The Mudcat Café TM
Thread #42144   Message #612143
Posted By: Mary in Kentucky
17-Dec-01 - 11:20 PM
Thread Name: BS: The Tenors
Subject: RE: BS: The Tenors
For an online source of synopses, go to New York City Opera, click on learning center/ resource center. Beware, the blasted page is one of those that holds you hostage and won't let your browser back up, so remember where you were or want to go and use your history folder.

Also, there are culture briefs at Culturefinder.

Don, as I mentioned above, that wedding sextet from Lucia DiLammermoor is an absolute favorite. I think many people think of opera as Lucia's mad scene with all the coloratura "ramblings" and flute imitations, and they've never experienced the sheer emotion of the other arias and ensembles. That sextet and the quartet from Rigoletto were cited by Michener where I lifted the two quotes above (in his autobiography, "The World Is My Home"). You don't have to understand the words in the sextet to feel the emotions behind the statements of the wedding party. To me it was always such a powerful statement of "Here I stand, this is what I believe, damn the consequences." I had forgotten the La Boheme quartet, a fight scene and a love scene at the same time.

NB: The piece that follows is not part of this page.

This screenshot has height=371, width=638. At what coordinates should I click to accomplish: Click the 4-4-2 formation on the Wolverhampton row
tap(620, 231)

Back to recommendations: After listening to famous arias, I would concentrate on one of the big four operas listed above. Many operas have one famous aria, but not many folks would want to sit through the whole opera to hear one song. Examples: in I Pagliacci, "Vesti la Giubba" (The one is on the commercial where the taxi cab driver belts this one out...laugh clown laugh) or in Turandot, "Nessun Dorma" used by the BBC in the World Soccer Cup coverage or in The Marriage of Figaro, "Voi Che Sapete" which was used in the BBC and A&E Productions of Pride and Prejudice.